I remember reading something else recently (I can't recall who or where) about the author realising that everyone else was now on their level, that everyone else was now having to deal with seemingly insurmountable problems - it made them feel more normal. In a decidedly selfish way this has more than a ring of truth to it.
But more that that, working from home, being isolated from most outside of our family, has almost been an introvert's paradise: an exercise in avoidance. I have been lucky enough to have worked from home, to not have to go out and mix with others or really put myself at risk.
Going in to the office for just a few days last month caused an absolute meltdown, not necessarily because it meant an increased risk from Covid, more that it represented a version of my life that I desperately don't want to return to.
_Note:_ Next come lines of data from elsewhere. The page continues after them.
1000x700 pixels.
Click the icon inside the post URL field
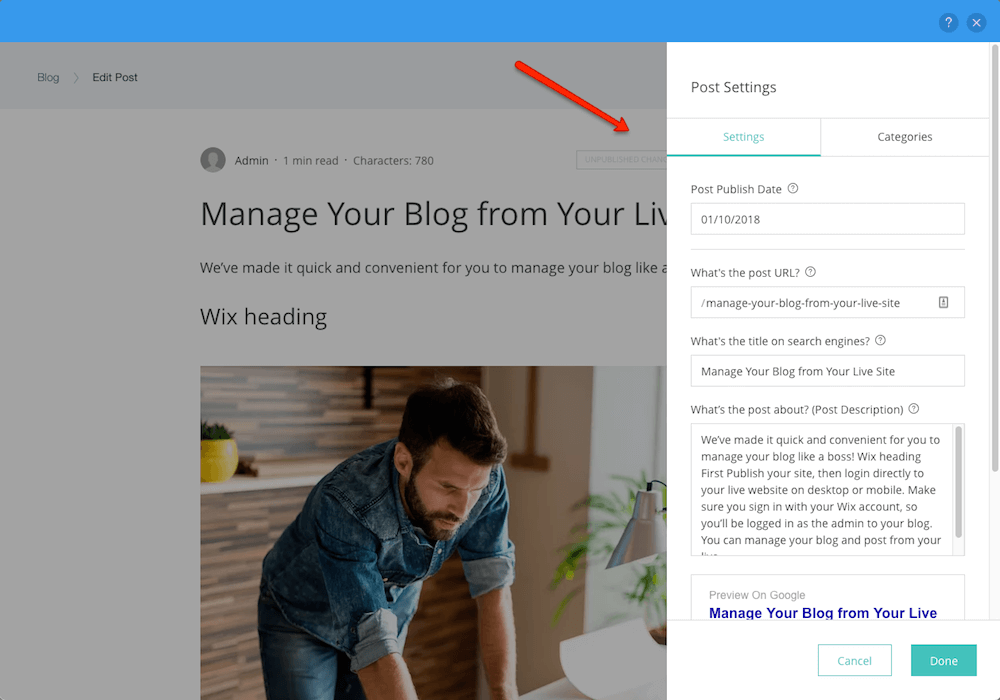pos(943,302)
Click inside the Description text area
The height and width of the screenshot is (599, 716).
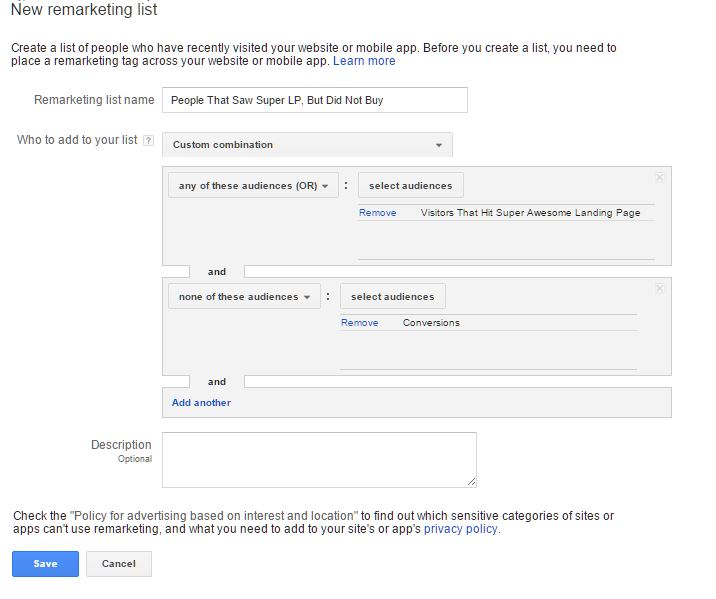pos(319,460)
This isolationist existence has, however, made it all too easy to fold in on one's self. I tell myself a story that lockdown and the pandemic has made it hard, if not impossible, to achieve things when, in reality, it has just been an excuse. Shutting out the world and living in a bubble (to use the current vernacular) has been so easy.
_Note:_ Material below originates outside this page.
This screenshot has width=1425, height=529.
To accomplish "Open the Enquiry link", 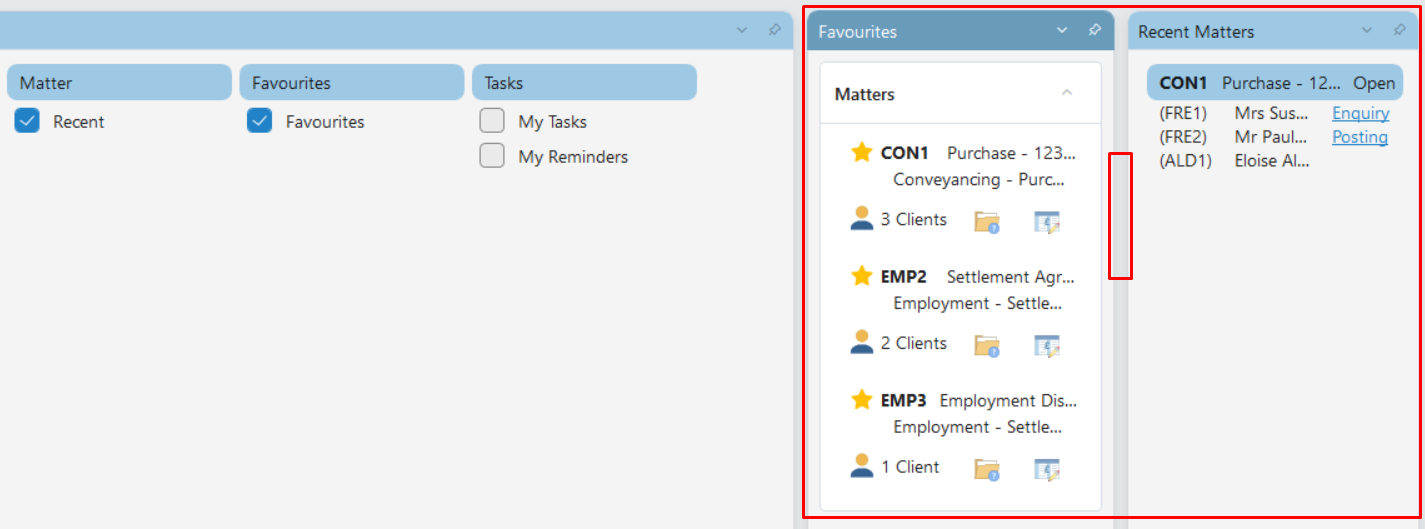I will point(1360,113).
And then I feel bad and guilty.
It's more likely that the experience of lockdown is actually just a mask for my depression, a way of avoiding it, avoiding many of the triggers rather than an actual cure. If life were to return to "normal" tomorrow and I had to go back to that version of my life then I have no doubt that the depression would instantly return. As I have said before, depression is situational.
I know it's there, under the surface, around the corner, just waiting for an opportunity to pounce.
The realisation has kicked in that what I do in these next few months has to be focused on ensuring that I don't return to that other life. I have wasted enough time believing that I have plenty of it but we have ticked over into 2021 with me no further along the road than I was in March of last year when the first lockdown began.
That, in itself, is a depressing thought; that I have essentially let nine months pass without taking positive action, expecting something to turn up rather than doing all I can to make it happen. Time is well and truly of the essence and I don't think I have ever felt its pressing more strongly than at present.